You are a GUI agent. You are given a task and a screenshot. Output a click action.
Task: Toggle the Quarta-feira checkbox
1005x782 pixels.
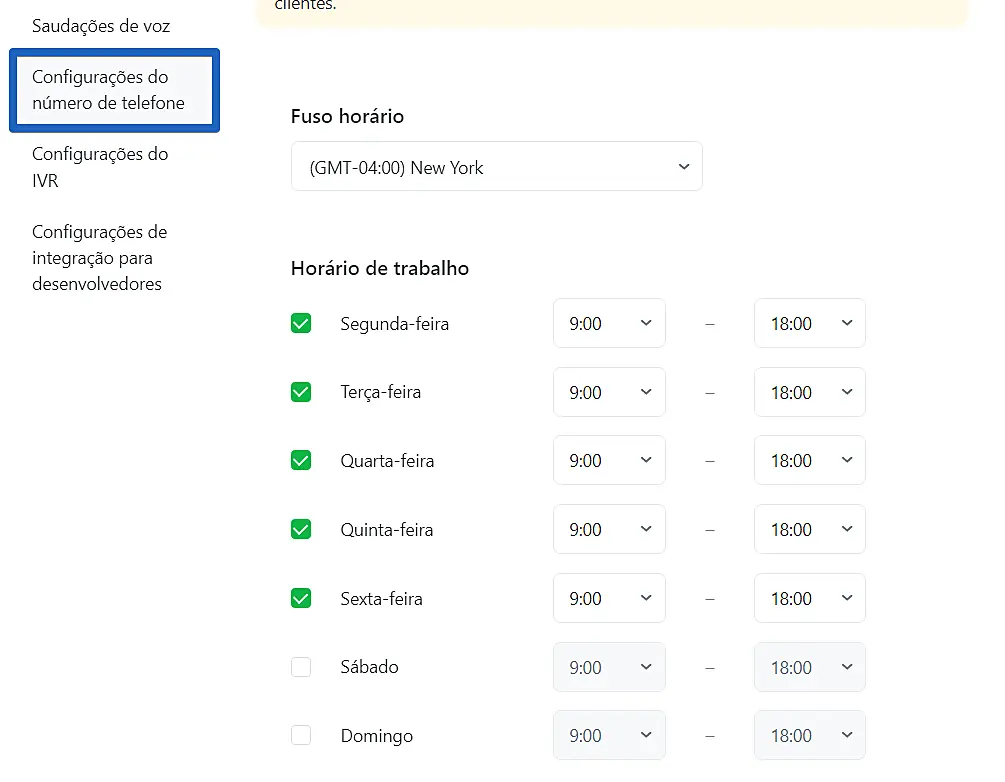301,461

* * *

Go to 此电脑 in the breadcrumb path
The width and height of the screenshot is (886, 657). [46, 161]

The problem =>
Which lines in the items above contain the string "screenshot", matching case exactly? Report each of those lines in full.

Full output =>
You are a GUI agent. You are given a task and a screenshot. Output a click action.
The width and height of the screenshot is (886, 657). [46, 161]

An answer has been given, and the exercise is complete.